There is an easy albeit nuclear, way to test what will break and that is to add user_id
to the ignored columns on the Car model.
This is useful to find areas that may break but it wouldn’t be advisable to commit that change yet - by all means fix the issues that it raises incrementally.
This process may take several PRs over a period of time, depending on your priorities.
Remove the old relationship
We should now be at the stage where there is no code reliance on the user
relationship on the Cars model.
We can now remove the relationships and any additional code that we’ve added to keep everything aligned.
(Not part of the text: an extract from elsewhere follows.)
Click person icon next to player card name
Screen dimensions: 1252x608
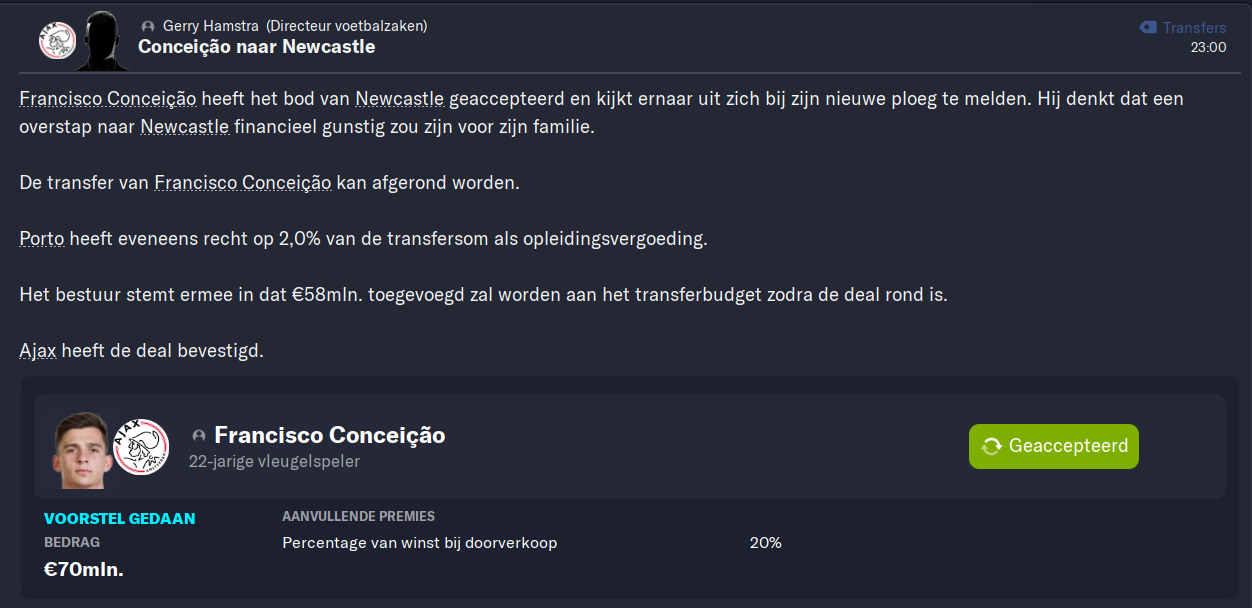point(198,436)
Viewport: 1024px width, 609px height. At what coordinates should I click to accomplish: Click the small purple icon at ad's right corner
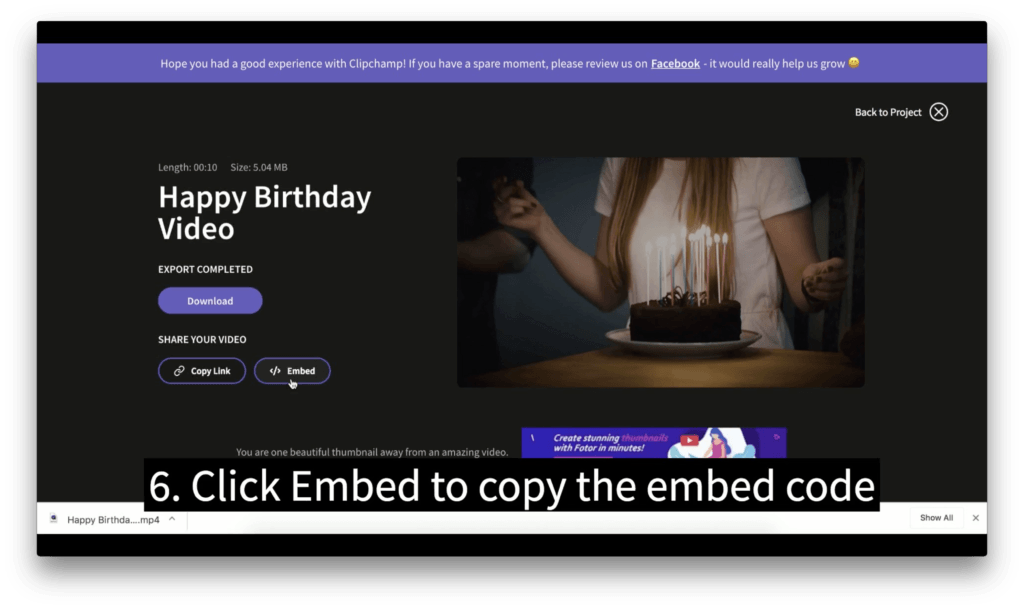776,437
class Car < ApplicationRecord
belongs_to :owner, polymorphic: true
after_save do
self.user_id = owner_id
end
end
We have also switched the after_save
callback to set the user_id
based off of the owner_id
- this will keep the user_id
column being filled until the next step. This is a good point to ==create a pull request==, ==merge and deploy== to ensure nothing has been missed.
Removing the user_id
column
This is another multistep process where we’ll have to update the user_id
column to be nullable, ignore the column, drop the column and then finally remove the ignored column. Each step will require us to ==create a pull request==, ==merge and deploy==.
Allowing null on user_id
This is a fairly straightforward migration
rail g migration SetCarsUserIdNotNull
class SetCarsUserIdNotNull < ActiveRecord::Migration[7.1]
def change
change_column_null :cars, :user_id, true
end
end
We will want to ==create a pull request==, ==merge and deploy== at this point.
Ignoring the user_id
column
Now that the database can accept null values we can remove the after_save
callback in the Car model.
class Car < ApplicationRecord
belongs_to :owner, polymorphic: true
end
While we’re in this file we can also add user_id
to the ignored columns
class Car < ApplicationRecord
self.ignored_columns += [:user_id]
belongs_to :owner, polymorphic: true
end
After this change we will ==create a pull request==, ==merge and deploy==. This allows the Rails app to start ignoring the column before it is actually removed.
Drop the user_id
column
It has been a long journey and now we’re at the point where we can drop the older user_id
column since none of our application uses it anymore.
rails g migration RemoveUserIdFromCars
with the migration looking like.
class RemoveUserIdFromCars < ActiveRecord::Migration[7.1]
def change
# Safety assured by adding the `user_id` to the
# `ignored_columns` on the Car model
safety_assured { remove_column :cars, :user_id }
end
end
It’s good practice to add a note when using the safety_assured
helper from strong migrations to help others in your team understand how safety has been assured around dangerous operations.
We need to ==create a pull request==, ==merge and deploy== before moving on to the last step.
Remove ignored columns
At last we have reached the final step in this process and it’s a simple clean up step.
We’ll remove the self.ignored_columns += [:user_id]
from the Car model.
The final Car model will look like this
class Car < ApplicationRecord
belongs_to :owner, polymorphic: true
end
Our User model will not change from our current version but should look like this
class User < ApplicationRecord
has_many :cars, as: :owner
end
and finally we can update our Company model to use the polymorphic relationship like so
class Company < ApplicationRecord
has_many :cars, as: :owner
end
Ship it
And with one last ==pull request==, ==merge and deploy== we’ve shipped our new feature.
From what seems like a small change in the code, we can see that this is a very involved process involving many moving parts.
To reiterate, this process probably isn’t necessary when dealing with a small application, but at scale, these steps are crutial to keep your application functional and performant.